И все же  опасение Басаргина «быть непонятым» оказалось  не совсем верным.  Отправляя декабристов на поселение, царь хотел исправить первую ошибку – поселив всех в одном месте. И совершил вторую: дал приказ разбросать декабристов по необъятным просторам огромной Сибири. Но это оказалось уже запоздалой мерой. Когда декабристы вторично вступали в жизнь, население в городах, селениях и одиноких поселках Сибири хорошо знало, кто такие декабристы и за что боролись.

    Вадковский признавался позже в письме к Пущину: «… какое-то чувство гордости овладело мною, и я поневоле подумал: ох, эти людоеды, ох, эти кровопийцы! Бросят они людей в какое-то захолустье! Смотришь…  их и тут чтут, любят и уважают!»

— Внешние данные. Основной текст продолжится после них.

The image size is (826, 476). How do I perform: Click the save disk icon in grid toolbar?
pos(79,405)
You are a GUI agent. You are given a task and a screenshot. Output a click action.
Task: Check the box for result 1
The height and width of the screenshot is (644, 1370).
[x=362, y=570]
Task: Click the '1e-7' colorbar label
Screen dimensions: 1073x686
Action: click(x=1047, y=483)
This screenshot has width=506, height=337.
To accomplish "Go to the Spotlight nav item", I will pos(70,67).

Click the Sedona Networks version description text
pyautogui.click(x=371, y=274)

   И так происходило везде. Жители тех мест, где селились декабристы, сразу чувствовали высокий культурный и нравственный уровень новых поселенцев. Начальство по-разному относилось к декабристам. Высшее – генерал-губернаторы, непосредственно получавшие из Петербурга инструкции и указания, - формально и официально. Низшее, малокультурное, злое и трусливое, - в большинстве недоброжелательно и придирчиво. Губернаторы и губернские чиновники, приезжая на места поселения и знакомясь с декабристами, обычно оказывали почтительное внимание, но удовлетворять какие-либо серьезные ходатайства не имели права.

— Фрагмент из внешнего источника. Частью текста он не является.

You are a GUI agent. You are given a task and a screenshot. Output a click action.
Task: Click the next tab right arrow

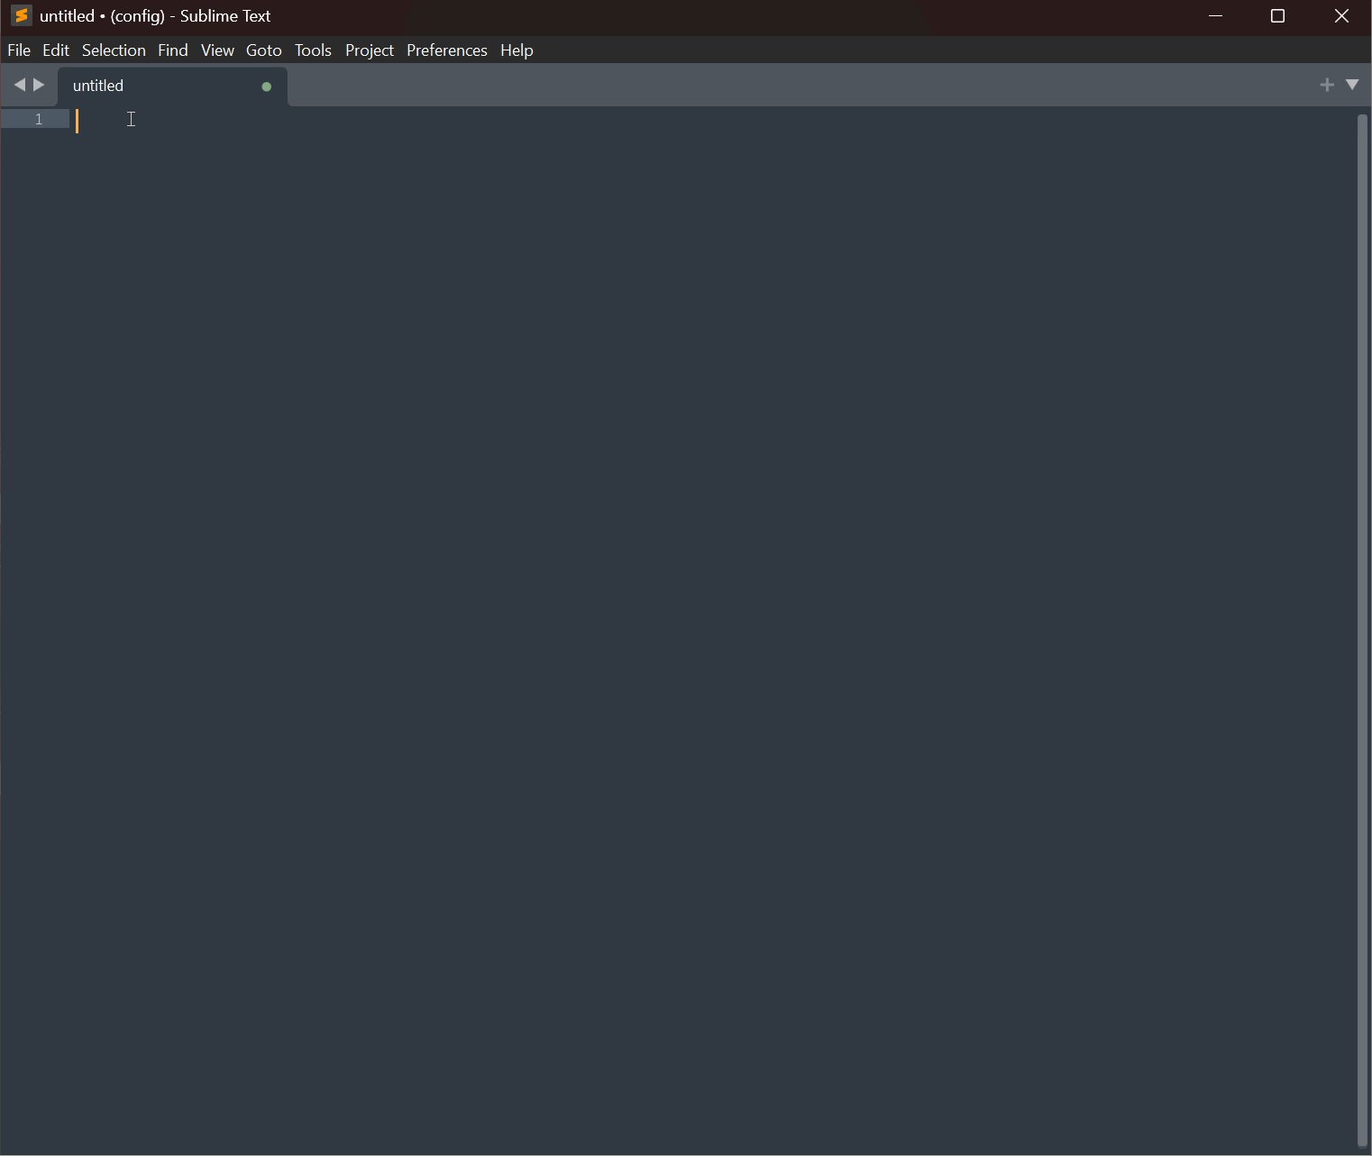point(39,85)
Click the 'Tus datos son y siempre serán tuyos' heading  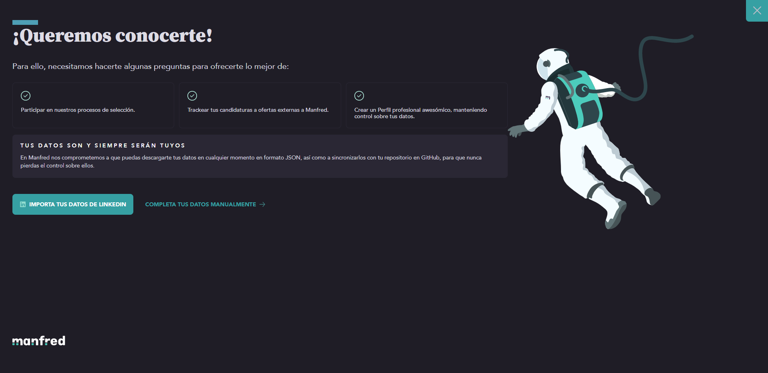tap(103, 145)
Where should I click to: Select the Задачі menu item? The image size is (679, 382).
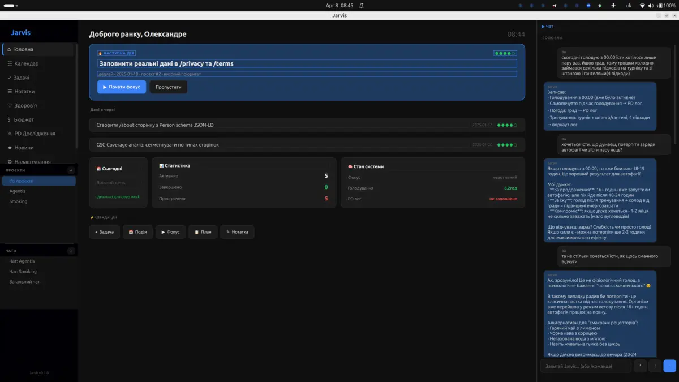[x=22, y=78]
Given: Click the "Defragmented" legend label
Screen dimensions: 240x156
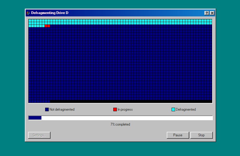Looking at the screenshot, I should click(x=186, y=109).
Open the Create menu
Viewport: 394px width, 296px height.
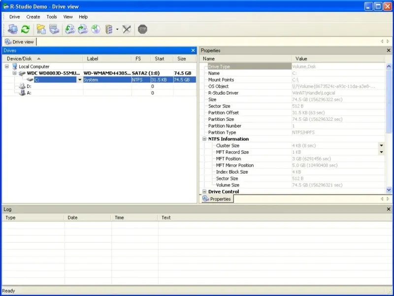tap(33, 17)
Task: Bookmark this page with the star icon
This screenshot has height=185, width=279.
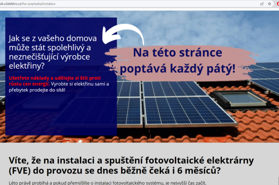Action: [x=270, y=3]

   Как и на каторге, декабристы на поселении занимались просветительством  среди местного населения, даже безграмотного, как буряты, популяризировали среди них творчество А.С.Пушкина. Они видели, что сибирские "инородцы", которых всячески принижали царские чиновники, по умственным способностям равны "со всеми лучшими племенами человеческого рода". Учили и лечили, оказывали юридическую помощь. Обучали ремеслам, садоводству, огородничеству и даже хлебопашеству, которое считалось невозможным здесь. Вводили усовершенствования в сельское хозяйство и на заводах. И сами неустанно занимались самосовершенствованием. Изучали историю незнакомого края.  Лунин написал "Историческую записку об Анадырском остроге".

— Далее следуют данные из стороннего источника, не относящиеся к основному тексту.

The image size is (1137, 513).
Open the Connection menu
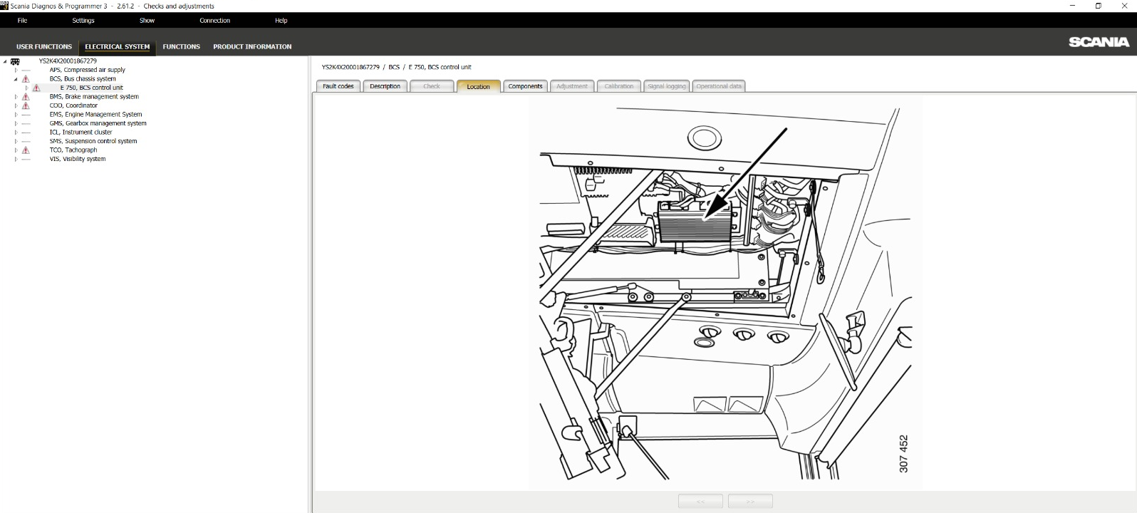coord(214,21)
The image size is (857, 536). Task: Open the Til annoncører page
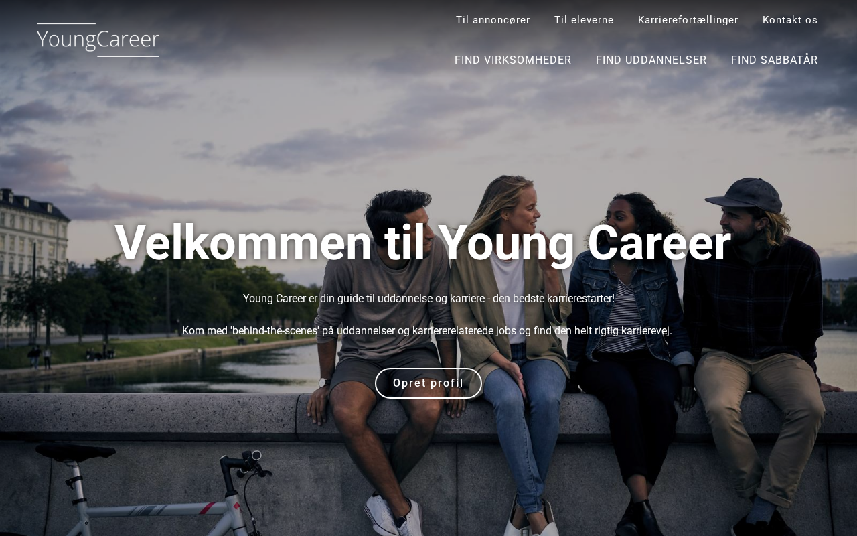(x=493, y=20)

   Они стали первыми исследователями сибирского народного творчества: якутского, бурятского, тунгусского, а также быта и нравов населения. Интересовались климатом, флорой и фауной Сибири. Но  научным занятиям постоянно чинились преграды. За каждым шагом ссыльного на местах устанавливался постоянный неусыпный надзор. Декабристов лишили возможности публиковать поэтические и научные труды, открыто заниматься педагогической и врачебной деятельностью. И все же, несмотря на преграды,  они неустанно трудились для пользы общества.